I have never understood the idea of alternative oversight bishops in the TEC and CofE. Especially when both Churches opened up the three orders of ordained ministry to women waaay back in 1976 and 1992, respectively. Even back in 1976 I thought these compromises were ridiculous... - a comment I posted on Thinking Anglicans, May 25, 2008
A church that acknowledges that women should be allowed to be bishops cannot also say that it has doubts about it.- Christina Rees in the Guardian Comment is Free, February 9, 2010.The General Synod of the Church of England has just completed. After 35 years debating this issue in the Anglican Communion, enough, already!
Christina Rees writes further,
Today Thinking Anglicans lists several General Synod related articles in Comment is Free section of The Guardian.
The observation is made repeatedly that if one were to replace the word "women" in these discussions with "black" or even "French", the breathtaking offence of these views would become obvious. This verbal offence indicates a much deeper issue: females are still considered by some to be unable to represent Christ at the altar and as not being made fully in the image of God.

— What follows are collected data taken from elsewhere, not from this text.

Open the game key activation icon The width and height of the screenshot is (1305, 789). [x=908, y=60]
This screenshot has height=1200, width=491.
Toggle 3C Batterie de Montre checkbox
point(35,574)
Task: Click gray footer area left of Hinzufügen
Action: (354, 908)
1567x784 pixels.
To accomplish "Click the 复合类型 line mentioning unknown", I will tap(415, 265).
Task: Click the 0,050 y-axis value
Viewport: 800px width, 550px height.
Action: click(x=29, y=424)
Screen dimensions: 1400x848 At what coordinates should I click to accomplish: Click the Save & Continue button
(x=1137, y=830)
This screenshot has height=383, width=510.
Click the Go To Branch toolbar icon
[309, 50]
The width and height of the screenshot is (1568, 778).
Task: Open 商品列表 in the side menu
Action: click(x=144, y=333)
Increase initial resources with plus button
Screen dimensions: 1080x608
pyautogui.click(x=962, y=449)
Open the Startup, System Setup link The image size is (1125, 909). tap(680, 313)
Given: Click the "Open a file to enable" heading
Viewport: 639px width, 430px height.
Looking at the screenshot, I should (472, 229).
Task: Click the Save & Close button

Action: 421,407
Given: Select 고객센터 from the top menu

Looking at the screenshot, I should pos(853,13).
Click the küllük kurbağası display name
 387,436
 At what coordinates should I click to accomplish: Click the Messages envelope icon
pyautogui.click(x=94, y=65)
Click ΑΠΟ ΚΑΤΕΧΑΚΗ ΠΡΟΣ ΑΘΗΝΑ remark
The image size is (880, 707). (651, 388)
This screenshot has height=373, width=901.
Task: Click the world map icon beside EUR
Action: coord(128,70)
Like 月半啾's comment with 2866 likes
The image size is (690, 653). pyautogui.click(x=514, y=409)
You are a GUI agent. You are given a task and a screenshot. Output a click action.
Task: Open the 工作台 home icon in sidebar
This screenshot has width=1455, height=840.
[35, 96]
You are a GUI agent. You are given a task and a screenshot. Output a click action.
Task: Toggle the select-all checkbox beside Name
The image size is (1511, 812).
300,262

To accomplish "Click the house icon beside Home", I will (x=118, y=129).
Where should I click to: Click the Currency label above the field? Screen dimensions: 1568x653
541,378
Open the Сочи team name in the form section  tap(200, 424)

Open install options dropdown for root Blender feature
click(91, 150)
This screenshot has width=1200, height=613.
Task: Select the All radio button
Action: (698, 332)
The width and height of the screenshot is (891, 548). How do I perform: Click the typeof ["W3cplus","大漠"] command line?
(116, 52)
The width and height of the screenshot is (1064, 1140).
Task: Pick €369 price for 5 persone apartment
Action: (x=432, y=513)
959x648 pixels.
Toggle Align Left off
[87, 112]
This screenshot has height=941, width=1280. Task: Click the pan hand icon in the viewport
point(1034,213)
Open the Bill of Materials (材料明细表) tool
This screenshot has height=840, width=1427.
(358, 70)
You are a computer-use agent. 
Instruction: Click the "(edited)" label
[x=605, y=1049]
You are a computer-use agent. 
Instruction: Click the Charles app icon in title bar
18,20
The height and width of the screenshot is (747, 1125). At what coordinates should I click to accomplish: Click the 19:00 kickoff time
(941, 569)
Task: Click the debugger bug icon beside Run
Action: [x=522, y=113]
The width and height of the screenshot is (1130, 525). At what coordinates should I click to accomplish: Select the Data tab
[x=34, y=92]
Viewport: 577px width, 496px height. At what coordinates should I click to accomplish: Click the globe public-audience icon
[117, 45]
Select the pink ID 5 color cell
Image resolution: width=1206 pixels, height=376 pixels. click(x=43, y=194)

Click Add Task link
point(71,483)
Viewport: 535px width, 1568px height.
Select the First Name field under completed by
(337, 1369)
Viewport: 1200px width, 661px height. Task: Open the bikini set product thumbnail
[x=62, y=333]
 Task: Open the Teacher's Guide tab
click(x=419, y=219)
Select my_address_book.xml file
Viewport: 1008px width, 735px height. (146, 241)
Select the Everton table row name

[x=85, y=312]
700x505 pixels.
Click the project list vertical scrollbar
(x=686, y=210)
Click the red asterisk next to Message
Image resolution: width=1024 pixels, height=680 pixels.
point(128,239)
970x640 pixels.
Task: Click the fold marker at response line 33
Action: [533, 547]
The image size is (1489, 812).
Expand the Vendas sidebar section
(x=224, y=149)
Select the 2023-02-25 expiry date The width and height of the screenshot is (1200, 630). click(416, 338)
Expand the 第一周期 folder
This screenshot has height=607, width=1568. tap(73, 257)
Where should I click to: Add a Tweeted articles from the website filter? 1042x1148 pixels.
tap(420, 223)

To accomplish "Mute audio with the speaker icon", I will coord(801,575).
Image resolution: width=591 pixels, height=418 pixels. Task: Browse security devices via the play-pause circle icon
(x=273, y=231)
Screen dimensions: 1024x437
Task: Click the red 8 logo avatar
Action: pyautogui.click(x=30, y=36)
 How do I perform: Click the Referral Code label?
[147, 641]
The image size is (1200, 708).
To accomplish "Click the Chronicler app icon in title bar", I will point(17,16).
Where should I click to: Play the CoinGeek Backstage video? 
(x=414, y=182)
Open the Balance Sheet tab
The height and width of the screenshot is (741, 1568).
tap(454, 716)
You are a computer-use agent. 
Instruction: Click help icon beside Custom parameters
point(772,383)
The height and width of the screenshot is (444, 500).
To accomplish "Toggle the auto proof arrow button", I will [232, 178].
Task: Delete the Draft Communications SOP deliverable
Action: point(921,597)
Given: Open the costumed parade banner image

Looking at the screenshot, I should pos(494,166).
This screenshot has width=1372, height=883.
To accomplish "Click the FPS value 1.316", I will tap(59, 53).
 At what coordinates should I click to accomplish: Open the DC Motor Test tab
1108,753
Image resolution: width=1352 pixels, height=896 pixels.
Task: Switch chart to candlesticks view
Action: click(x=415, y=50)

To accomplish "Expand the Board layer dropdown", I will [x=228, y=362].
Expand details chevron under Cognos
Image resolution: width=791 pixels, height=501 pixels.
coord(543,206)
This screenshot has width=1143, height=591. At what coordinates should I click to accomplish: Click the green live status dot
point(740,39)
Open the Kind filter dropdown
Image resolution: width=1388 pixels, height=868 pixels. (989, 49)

Of course, this is denied by the men and women who oppose women's ordination. They cite tradition, as if that has remained static over the past 2,000 years, and ecclesiology, as if the Church of England's relationship with some other churches is more important than what it understands to be true. All this in spite of the fact that elsewhere in the Anglican communion women have been ministering as bishops for over 20 years.
It will come. Within a few years there will be women taking their place among their brothers. As women have been integrated as priests over the last 15 years, now representing nearly 40% of all Church of England clergy, so too will women be appointed as bishops. When that happens, there will at last be parity for women, but what will remain is the more important work of transforming people's understanding of what it means to be human in the light of the life, death and resurrection of Jesus Christ.